I have a bit of a nostalgic spot for La Dispute. While I was working as an underpaid house painter, dangling off of roofs and clinging to outdoor windows in plus 30 temps, I was usually listening to the Michigan post-hardcore outfits’ seminal debut, Somewhere at the Bottom of the River Between Vega and Altair. There was something about the band’s theatrical mix of hardcore punk, screamo, progressive rock, and emo (we can’t foeget emo) that paired so well with cutting a window. I can still hear the almost junglish drums and reverby chords as lead vocalist, Jordan Dreyer gutturally screams the opening line of “Said the King to the River.”
The band followed their debut with Wildlife, which is still a good album, but for me, it didn’t scratch that itch Somewhere at the Bottom did, not even close. Nostalgia is a powerful thing.

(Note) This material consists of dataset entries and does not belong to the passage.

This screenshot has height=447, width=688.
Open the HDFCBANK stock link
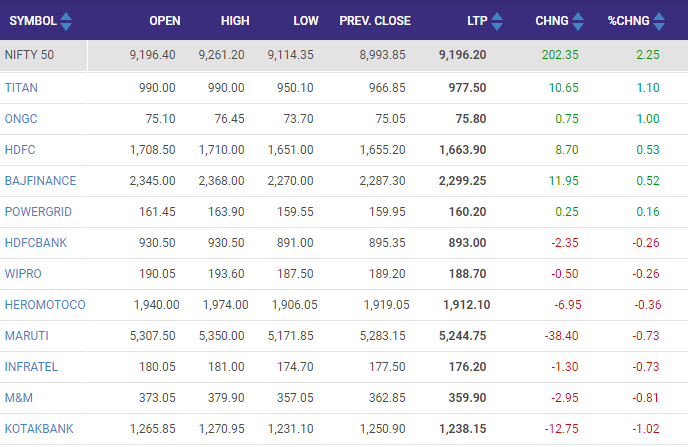36,243
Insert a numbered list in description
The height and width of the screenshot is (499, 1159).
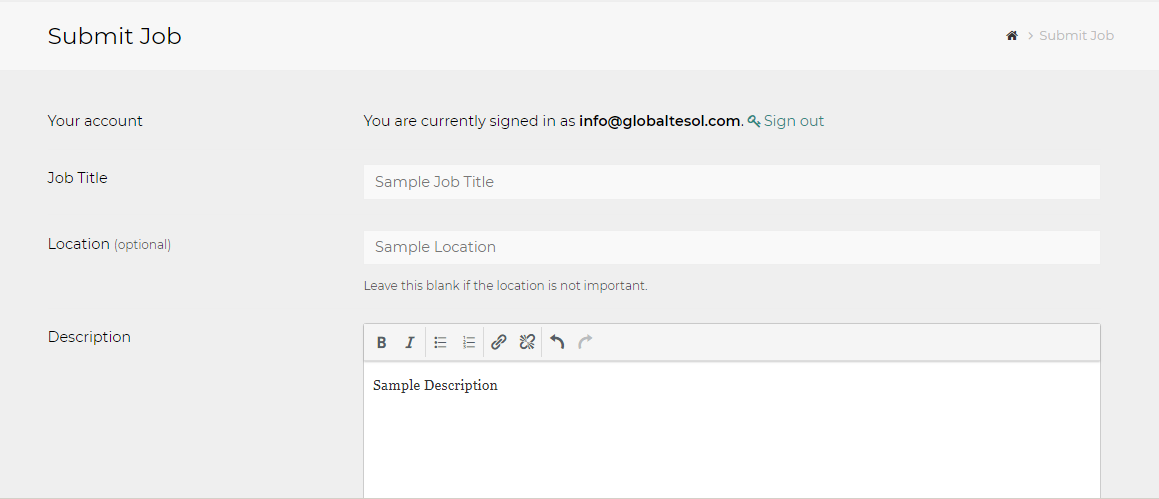coord(468,343)
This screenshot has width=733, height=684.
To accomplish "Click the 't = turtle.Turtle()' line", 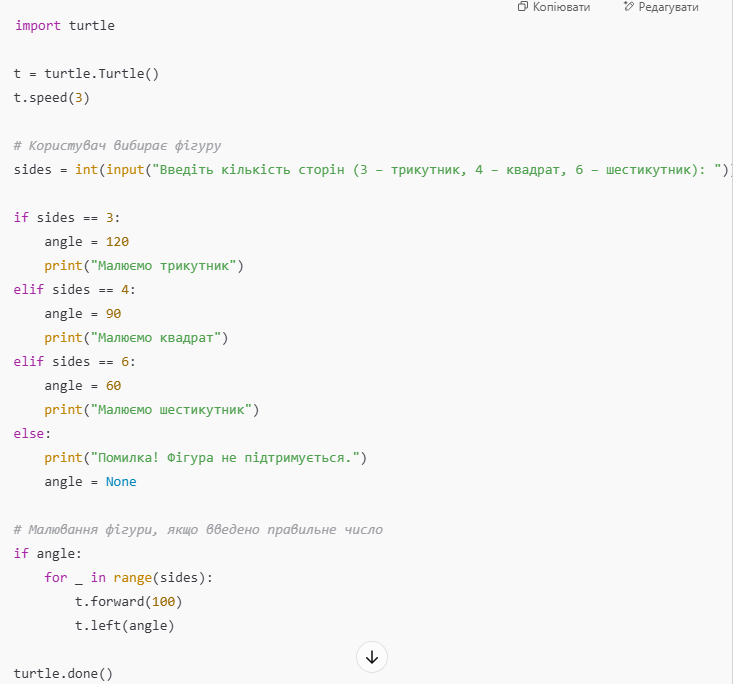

Now we are more than 15 years into the future and La Dispute is back with their first album in five years, No One Was Driving The Car, an album that proves La Dispute as still just as theatrical and in as much pain as they were 15 years ago. Dreyer begins the album with a spirited scream verse in “I Shaved My Head,” and I’m back on the window. Some discordant chords and lead bass and guitar? Sign me up. This vibe of progressive emo brings me back to the days when all I had to worry about was a shitty Pontaic Sunfire, but god, I was in so much mental anguish, or at least I thought I was.
It’s as if Dreyer knows this and exposing all of thsoe darkened thoughts you sometimes gets a put them to insane spurts of anxious poetry. Take “Man with Hands and Ankles Bound,” which might be the grooviest I’ve ever heard La Dispute, as Dreyer recites some more tortured artist poetry but this time as a film script. There really aren’t many vocalists like this left. The track morphs into some heavy emo doom with an outro that makes you want to punch through a wall.
We also get some classic Dreyer whispers during the mammoth (8 minutes ish) of a song “Environmental Catastrophe Film,” which injects more of La Disputes experimental nature into the album. “Sibling Fistfight at Mom’s Fiftieth / The Un-sound,” is also a highlight, conveying that while bands like Chat Pile exist as the newer form leading the American cathartic noise rock rebellion, La Dispute really helped start it and now continue to foster it.